* [The problem]: Reproduce, character for character, the lines of the data below from the line containing "coordinates (578, 180)." through the line containing "at (284, 484).", both included.

Start of Material provided

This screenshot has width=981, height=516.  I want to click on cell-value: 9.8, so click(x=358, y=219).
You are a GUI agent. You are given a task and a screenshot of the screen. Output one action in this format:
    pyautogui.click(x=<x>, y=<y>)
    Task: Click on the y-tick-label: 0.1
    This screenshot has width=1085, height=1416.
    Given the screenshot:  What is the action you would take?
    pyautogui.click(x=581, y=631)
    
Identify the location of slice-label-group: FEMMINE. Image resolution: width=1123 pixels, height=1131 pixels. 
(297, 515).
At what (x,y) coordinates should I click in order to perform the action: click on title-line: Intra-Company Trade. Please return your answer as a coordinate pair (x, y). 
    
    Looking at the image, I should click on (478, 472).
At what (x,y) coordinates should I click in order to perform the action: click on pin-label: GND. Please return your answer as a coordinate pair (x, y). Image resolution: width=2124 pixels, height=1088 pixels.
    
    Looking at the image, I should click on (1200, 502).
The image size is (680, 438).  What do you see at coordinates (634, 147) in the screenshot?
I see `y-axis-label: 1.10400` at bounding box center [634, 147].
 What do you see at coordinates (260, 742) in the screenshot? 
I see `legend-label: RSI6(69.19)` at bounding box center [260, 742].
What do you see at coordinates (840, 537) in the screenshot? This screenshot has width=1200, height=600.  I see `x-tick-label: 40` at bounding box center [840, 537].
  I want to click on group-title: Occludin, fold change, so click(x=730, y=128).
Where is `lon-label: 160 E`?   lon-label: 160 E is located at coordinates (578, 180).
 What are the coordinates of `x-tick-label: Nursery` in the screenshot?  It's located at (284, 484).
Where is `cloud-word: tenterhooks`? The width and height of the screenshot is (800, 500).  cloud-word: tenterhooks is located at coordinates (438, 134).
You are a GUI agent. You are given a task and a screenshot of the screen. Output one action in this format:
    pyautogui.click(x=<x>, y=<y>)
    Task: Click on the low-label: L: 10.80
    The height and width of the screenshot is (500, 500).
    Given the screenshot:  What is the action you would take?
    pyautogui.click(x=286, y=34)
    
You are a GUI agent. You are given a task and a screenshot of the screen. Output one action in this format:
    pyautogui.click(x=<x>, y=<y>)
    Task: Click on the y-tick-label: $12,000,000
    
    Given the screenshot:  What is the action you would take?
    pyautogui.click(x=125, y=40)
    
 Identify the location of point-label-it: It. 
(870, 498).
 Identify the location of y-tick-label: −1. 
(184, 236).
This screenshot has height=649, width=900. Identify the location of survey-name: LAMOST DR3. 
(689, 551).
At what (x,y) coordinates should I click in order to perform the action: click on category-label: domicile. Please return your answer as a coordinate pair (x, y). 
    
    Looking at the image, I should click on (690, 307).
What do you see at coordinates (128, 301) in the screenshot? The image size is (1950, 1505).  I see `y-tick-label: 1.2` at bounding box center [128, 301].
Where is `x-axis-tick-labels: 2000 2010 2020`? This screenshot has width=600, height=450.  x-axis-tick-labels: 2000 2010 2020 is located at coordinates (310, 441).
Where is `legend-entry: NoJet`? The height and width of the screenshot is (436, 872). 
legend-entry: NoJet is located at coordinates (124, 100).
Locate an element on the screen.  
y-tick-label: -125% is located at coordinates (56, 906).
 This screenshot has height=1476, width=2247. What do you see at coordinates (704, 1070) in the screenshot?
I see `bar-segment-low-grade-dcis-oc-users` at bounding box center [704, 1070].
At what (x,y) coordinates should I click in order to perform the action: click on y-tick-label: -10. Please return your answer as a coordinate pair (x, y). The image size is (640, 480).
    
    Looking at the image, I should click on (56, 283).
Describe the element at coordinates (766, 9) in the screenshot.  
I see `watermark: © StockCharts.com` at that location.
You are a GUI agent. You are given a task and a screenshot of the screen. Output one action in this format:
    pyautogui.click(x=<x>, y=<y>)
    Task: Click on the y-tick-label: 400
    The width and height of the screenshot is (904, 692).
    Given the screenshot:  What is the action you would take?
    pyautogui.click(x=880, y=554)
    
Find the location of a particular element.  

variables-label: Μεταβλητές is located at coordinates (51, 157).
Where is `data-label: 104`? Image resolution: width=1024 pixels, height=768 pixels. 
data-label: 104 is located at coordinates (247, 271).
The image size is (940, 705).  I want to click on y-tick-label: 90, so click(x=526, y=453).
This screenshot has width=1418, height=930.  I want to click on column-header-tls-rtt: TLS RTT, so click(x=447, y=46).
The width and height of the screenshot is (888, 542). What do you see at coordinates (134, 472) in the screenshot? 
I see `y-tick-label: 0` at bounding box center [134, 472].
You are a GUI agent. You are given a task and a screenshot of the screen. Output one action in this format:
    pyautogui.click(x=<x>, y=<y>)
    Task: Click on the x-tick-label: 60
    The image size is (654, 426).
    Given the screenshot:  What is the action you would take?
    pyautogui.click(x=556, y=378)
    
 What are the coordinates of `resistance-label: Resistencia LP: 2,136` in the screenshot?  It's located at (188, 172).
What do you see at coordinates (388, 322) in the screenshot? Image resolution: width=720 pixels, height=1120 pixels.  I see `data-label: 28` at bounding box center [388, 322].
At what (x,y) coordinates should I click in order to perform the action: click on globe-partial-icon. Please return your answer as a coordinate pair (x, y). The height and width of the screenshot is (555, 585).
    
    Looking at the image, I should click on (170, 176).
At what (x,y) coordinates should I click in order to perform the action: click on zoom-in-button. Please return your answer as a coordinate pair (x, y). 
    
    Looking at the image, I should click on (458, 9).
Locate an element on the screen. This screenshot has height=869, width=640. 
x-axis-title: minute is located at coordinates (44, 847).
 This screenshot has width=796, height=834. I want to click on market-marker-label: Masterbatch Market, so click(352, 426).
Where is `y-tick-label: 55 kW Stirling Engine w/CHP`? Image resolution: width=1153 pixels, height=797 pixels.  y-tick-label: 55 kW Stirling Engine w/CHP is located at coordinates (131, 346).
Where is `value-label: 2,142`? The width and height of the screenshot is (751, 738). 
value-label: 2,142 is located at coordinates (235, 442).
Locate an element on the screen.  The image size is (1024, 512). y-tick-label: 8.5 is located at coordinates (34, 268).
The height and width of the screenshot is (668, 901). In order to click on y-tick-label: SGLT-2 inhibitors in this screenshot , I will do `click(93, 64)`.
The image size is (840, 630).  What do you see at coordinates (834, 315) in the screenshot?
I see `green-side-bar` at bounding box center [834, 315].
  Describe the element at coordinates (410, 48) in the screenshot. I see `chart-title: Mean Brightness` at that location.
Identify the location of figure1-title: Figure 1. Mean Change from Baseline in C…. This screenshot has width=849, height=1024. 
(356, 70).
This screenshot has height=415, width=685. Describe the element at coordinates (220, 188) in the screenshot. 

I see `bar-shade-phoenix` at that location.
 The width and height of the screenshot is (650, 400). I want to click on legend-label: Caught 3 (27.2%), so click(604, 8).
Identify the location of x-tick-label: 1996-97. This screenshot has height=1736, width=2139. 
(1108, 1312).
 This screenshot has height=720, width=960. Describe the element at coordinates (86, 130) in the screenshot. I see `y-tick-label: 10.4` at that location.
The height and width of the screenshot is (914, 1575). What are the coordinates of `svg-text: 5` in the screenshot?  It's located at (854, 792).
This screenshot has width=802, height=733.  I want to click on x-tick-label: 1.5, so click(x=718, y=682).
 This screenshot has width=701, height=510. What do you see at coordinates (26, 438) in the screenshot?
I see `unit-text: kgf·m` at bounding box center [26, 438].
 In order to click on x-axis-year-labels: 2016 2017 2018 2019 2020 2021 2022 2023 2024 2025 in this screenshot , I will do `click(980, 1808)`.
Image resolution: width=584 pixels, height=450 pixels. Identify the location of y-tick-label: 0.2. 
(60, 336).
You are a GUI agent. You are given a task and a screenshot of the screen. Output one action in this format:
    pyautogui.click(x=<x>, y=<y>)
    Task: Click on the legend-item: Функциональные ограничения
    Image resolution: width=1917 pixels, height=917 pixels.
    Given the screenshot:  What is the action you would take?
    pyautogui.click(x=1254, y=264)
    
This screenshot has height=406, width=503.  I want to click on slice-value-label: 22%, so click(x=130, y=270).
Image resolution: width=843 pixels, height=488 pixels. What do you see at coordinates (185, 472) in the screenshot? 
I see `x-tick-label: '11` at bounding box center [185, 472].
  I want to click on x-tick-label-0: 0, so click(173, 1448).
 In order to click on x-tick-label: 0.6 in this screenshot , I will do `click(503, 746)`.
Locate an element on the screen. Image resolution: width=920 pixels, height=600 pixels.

End of Material provided

* [Answer to this exercise]:
Where is `lon-label: 160 E`?   lon-label: 160 E is located at coordinates (578, 180).
 What are the coordinates of `x-tick-label: Nursery` in the screenshot?  It's located at (284, 484).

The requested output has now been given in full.